### [Brano scelto]
******

Non c’è nome per la perdita di un figlio.

La parola Vilomah, dal sanscrito, significa disordine, caos, letteralmente: “contro l’ordine naturale”.

McEwan ha una particolare maestria a dipingere il nostro essere fatti di momenti, per dirla alla Proust. La piccola Kate viene rapita mentre è con il padre alla cassa del supermercato: l’apnea diaccia di Stephen nel cercarla, nell’interloquire con commessi e poliziotti, lo straniamento terreo con cui si incammina verso casa per dire alla moglie che ha perduto la loro bambina, è una scena che arriva dentro come un colpo e lascia raggelati.

Intorno a quell’istantanea della catastrofe, McEwan tesse una scrittura sonnambolica, dilata divagazioni a tratti cavillose sull’Inghilterra thatcheriana, su una politica sbirciata nelle sue ipocrisie, vizi e contraddizioni, con le sue logiche distanti dai problemi reali, il cinismo e la fatuità verso le categorie dei fragili e degli indesiderabili.

Stephen è divenuto per caso uno scrittore di successo di libri per ragazzi, e per quell’esperienza è chiamato in una commissione governativa sull’educazione dell’infanzia. Quelle riunioni offrono all’Autore l’occasione di tratteggiare uno spaccato sull’inedia del contesto politico e insieme un affresco sull’interiorità del suo protagonista, perché quella bruma di sfondo che ottunde il lettore echeggia una mente non più del tutto presente a se stessa, sospesa nell’aridità delle chiacchiere vuote, incapace dell’energia necessaria a sostenere un pensiero e impaziente di ritrovare il proprio eremitaggio. Il sincopare dello sviluppo narrativo risuona la frattura insanabile in Stephen di fronte all’insulto dell’arido compiersi delle cose, dell’indifferenza del mondo verso le loro vite violate.

******

### [Consegna]
Prosegui il brano sul romanzo di McEwan e sulla scomparsa della piccola Kate, ripartendo subito dopo la sua ultima frase. I record non hanno alcun legame con il brano.

### [Materiale]

******

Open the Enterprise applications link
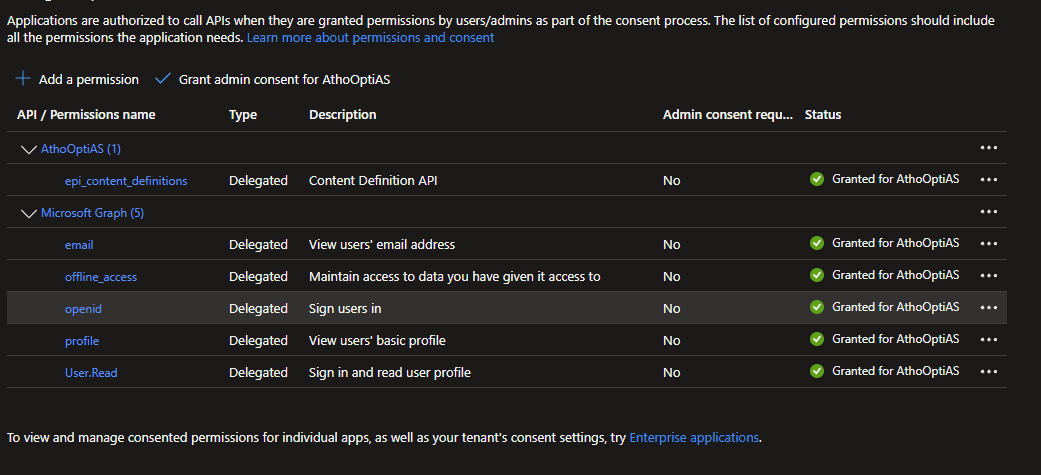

******

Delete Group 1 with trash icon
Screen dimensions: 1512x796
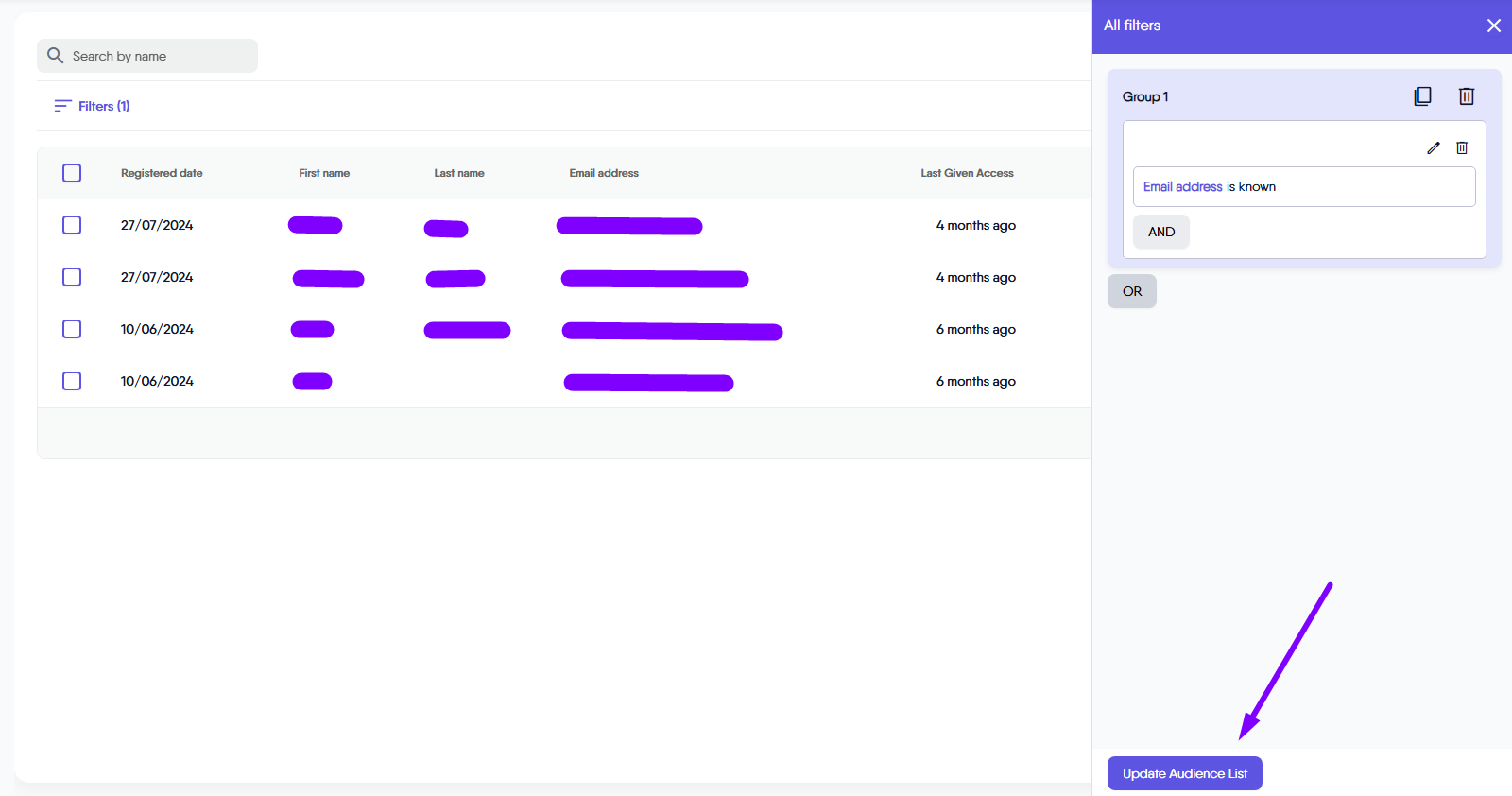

******

### [Risultato esercizio]
“Non disponeva di una destinazione nello spazio come nel tempo; mentre avanzava con tanta furia restava fermo, seguitando a schiantarsi intorno allo stesso punto.”

McEwan segue il travaglio interiore del suo protagonista con brevi digressioni, sul silenzio fitto che si insinua fra lui e la moglie, lungo la china delle mutue intolleranze, nel pantano di uno stare insieme che accresce il vuoto. Julie si chiude nel venir meno di ogni volontà, la loro casa si ammala dei segni dell’abbandono che la consuma e da cui fuggirà. Stephen si anestetizza nel fare e in una ricerca che è come una fame molesta, un congegno potente come un cuore, l’incessante ipoteticità con cui mira a esaurire l’incertezza, la sottile membrana semiopaca che lo divide da una figlia che sta cercando il suo papà.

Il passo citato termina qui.